*Assigned task*. Look over the lines below. Report each one that includes the string "cart".

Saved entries
--- START ---
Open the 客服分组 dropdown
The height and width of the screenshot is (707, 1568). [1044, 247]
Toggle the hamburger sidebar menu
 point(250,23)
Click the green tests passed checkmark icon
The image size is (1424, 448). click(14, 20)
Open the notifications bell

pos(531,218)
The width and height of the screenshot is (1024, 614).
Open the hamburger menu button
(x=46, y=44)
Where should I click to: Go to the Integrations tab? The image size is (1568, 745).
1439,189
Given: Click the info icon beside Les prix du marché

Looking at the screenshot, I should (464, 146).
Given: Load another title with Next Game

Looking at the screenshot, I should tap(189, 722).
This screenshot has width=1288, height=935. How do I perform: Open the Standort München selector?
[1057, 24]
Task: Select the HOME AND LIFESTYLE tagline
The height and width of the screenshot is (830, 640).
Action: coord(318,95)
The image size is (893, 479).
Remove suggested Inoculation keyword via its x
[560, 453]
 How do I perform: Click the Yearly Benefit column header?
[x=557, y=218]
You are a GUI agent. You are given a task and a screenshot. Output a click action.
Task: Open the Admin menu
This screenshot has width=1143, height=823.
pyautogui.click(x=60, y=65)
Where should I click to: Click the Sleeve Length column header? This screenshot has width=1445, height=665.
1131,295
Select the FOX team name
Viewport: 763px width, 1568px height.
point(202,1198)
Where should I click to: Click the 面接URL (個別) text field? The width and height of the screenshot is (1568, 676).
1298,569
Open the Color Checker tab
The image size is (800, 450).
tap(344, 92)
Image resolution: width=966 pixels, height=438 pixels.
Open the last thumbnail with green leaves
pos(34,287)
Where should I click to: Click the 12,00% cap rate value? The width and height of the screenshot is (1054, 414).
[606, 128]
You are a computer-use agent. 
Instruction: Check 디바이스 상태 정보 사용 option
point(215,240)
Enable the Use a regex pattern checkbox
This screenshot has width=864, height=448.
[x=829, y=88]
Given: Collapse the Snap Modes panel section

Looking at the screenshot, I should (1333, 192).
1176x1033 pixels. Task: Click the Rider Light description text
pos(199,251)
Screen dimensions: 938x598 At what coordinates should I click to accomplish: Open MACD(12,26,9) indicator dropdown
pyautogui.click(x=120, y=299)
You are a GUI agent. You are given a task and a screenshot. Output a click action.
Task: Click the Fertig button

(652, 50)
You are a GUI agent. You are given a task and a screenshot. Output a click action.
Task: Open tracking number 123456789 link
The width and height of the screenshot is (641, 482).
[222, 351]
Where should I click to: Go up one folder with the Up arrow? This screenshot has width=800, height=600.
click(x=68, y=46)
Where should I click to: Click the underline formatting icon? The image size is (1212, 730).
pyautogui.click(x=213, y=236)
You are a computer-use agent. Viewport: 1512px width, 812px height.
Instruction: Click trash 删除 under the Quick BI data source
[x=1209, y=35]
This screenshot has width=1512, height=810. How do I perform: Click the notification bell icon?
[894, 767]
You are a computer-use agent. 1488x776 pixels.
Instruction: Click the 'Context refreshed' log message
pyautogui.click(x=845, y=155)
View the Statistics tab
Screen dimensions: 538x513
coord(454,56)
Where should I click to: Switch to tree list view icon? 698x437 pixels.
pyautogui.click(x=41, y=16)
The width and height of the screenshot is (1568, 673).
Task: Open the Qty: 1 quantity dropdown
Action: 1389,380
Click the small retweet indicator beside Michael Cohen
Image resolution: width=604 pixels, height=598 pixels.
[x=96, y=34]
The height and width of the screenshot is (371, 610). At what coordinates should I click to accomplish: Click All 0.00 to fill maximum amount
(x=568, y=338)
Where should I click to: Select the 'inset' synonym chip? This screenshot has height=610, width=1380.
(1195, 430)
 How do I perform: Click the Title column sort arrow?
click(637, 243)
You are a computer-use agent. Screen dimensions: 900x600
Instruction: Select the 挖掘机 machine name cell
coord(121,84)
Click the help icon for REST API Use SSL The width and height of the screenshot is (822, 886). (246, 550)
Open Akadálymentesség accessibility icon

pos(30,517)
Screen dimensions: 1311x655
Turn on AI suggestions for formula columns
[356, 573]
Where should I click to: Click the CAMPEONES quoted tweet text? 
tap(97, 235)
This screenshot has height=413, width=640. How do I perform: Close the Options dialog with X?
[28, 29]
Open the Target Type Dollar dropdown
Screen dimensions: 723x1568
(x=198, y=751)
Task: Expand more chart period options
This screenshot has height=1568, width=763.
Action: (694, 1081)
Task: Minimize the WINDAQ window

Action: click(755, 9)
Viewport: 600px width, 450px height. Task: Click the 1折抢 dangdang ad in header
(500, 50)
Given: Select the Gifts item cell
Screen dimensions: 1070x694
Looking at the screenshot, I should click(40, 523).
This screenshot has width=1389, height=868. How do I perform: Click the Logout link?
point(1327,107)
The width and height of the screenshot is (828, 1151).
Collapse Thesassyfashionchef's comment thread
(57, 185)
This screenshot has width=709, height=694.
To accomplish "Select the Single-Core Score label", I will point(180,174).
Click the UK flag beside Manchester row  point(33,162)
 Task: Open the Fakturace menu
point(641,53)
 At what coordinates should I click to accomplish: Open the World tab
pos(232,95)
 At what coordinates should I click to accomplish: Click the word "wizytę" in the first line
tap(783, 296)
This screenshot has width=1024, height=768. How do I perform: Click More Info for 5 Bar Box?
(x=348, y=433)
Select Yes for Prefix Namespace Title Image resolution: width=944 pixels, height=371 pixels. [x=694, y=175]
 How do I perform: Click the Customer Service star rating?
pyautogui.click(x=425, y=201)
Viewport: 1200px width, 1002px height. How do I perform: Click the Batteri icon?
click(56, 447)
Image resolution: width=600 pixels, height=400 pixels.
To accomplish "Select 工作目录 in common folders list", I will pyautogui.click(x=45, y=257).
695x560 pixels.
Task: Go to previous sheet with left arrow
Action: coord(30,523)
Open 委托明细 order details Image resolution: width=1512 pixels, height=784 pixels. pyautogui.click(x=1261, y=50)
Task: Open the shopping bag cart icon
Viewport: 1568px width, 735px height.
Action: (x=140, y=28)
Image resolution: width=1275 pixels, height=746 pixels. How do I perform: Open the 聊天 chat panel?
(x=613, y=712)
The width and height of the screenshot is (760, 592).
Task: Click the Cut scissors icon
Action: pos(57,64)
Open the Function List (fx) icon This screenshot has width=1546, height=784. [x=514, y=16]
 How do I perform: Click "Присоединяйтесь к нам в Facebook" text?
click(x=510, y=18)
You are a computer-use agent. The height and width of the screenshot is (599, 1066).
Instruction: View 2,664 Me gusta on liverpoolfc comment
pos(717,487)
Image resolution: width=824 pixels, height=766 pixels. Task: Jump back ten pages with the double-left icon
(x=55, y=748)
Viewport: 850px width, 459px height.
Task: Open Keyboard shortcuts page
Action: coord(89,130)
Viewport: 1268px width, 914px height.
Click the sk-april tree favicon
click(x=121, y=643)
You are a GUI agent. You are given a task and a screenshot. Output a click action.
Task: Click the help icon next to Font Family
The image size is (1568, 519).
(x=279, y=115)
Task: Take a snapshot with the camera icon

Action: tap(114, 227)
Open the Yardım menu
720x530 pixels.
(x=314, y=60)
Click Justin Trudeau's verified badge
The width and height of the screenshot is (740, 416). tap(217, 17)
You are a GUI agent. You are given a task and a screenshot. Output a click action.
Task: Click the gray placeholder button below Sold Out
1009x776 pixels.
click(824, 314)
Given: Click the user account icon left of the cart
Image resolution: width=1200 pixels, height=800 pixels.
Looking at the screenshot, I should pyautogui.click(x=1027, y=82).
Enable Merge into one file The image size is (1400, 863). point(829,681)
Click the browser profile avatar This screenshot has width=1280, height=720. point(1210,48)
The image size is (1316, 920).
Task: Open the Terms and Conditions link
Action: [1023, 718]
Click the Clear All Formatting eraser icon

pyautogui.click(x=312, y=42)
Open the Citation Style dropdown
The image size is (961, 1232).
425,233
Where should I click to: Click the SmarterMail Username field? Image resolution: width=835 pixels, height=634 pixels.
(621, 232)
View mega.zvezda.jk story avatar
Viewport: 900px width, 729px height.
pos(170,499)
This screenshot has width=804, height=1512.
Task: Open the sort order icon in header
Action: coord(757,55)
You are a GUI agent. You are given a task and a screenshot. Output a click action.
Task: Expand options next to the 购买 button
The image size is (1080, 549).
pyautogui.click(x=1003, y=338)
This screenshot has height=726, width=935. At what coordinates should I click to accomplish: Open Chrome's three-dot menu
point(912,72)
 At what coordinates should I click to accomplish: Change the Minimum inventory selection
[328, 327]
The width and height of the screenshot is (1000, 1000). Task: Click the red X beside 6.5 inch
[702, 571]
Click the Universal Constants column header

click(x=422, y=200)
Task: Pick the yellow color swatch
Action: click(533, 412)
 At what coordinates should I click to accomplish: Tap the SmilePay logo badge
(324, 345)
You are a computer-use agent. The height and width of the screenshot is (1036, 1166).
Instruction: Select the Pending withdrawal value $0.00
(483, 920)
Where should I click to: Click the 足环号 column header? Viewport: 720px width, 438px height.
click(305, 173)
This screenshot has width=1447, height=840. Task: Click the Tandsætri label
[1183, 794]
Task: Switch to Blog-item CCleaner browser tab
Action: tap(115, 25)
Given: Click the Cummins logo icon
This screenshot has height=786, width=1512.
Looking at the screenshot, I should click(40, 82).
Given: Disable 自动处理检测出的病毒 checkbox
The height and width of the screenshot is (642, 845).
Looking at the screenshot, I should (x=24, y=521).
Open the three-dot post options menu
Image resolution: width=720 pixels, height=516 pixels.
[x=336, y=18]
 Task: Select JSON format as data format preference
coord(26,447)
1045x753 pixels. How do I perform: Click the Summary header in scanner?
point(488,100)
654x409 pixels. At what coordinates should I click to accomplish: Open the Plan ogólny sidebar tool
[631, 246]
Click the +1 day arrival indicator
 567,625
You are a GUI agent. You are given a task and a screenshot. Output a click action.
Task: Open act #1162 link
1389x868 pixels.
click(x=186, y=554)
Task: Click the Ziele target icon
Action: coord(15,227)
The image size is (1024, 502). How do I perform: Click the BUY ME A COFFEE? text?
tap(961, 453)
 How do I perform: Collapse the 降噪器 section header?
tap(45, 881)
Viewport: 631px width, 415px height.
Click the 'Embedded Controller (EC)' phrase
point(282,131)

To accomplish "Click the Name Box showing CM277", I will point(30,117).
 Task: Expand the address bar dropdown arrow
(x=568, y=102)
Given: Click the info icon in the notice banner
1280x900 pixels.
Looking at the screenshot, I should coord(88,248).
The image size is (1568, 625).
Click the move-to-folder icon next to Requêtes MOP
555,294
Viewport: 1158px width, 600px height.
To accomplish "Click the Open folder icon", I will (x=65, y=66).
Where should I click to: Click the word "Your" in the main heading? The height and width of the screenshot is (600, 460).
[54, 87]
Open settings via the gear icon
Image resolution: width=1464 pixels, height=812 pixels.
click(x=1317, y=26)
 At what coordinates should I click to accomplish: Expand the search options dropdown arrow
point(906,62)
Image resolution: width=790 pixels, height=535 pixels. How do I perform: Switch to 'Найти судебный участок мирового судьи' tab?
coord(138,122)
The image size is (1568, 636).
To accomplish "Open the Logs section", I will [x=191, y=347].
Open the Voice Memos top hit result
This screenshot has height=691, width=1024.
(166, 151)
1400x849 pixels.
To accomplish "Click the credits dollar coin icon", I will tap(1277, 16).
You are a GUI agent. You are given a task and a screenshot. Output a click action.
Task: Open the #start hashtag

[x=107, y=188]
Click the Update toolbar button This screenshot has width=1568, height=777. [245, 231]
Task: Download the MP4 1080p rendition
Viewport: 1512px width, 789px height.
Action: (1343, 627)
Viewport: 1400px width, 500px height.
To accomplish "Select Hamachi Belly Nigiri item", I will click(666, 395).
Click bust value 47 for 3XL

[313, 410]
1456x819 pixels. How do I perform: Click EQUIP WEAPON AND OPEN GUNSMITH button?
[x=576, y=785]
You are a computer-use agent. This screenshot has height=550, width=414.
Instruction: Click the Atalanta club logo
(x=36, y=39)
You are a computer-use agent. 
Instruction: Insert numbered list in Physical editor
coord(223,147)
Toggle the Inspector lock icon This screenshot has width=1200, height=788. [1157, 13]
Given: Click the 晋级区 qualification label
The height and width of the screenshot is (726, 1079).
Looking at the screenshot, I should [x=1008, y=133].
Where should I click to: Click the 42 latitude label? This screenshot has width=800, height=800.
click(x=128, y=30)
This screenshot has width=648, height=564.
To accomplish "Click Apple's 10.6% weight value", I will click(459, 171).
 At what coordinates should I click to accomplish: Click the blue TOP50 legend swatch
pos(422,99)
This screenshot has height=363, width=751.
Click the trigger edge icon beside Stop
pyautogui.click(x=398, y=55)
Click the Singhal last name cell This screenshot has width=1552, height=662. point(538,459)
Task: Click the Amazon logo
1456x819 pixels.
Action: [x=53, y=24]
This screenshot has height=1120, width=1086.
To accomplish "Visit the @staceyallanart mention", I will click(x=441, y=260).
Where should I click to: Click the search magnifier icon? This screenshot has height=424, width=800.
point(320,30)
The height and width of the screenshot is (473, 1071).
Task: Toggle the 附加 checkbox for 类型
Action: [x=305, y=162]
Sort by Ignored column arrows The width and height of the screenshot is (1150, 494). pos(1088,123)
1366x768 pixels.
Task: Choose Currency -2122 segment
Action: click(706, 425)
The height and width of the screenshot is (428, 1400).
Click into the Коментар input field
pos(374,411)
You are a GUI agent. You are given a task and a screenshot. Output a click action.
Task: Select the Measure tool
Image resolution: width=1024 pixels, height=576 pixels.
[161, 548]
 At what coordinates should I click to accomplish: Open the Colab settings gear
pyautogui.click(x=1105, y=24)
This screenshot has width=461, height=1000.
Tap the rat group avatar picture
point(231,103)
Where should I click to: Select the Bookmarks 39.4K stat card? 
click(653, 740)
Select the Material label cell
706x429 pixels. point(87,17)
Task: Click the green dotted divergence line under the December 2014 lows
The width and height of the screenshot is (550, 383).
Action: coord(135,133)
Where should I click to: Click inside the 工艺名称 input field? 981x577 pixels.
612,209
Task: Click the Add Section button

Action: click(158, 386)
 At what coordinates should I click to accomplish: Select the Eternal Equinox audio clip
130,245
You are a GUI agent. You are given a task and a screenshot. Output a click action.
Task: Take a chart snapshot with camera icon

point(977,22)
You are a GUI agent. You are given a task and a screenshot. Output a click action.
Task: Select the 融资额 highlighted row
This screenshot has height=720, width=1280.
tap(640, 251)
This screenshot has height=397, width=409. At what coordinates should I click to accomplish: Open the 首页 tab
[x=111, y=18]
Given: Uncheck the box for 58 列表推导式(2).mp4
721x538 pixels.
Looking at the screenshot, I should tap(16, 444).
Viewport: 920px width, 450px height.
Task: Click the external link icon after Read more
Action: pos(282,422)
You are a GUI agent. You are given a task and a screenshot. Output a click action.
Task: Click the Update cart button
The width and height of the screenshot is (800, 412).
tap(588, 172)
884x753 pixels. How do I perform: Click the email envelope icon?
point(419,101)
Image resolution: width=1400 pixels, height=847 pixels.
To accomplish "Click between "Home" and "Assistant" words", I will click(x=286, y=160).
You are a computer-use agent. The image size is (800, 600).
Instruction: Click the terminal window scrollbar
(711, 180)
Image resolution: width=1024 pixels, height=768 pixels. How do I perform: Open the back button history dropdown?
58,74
--- END ---
*Solution for this exercise*.
Task: Open the shopping bag cart icon
Given: Click the user account icon left of the cart
Task: Click the Update cart button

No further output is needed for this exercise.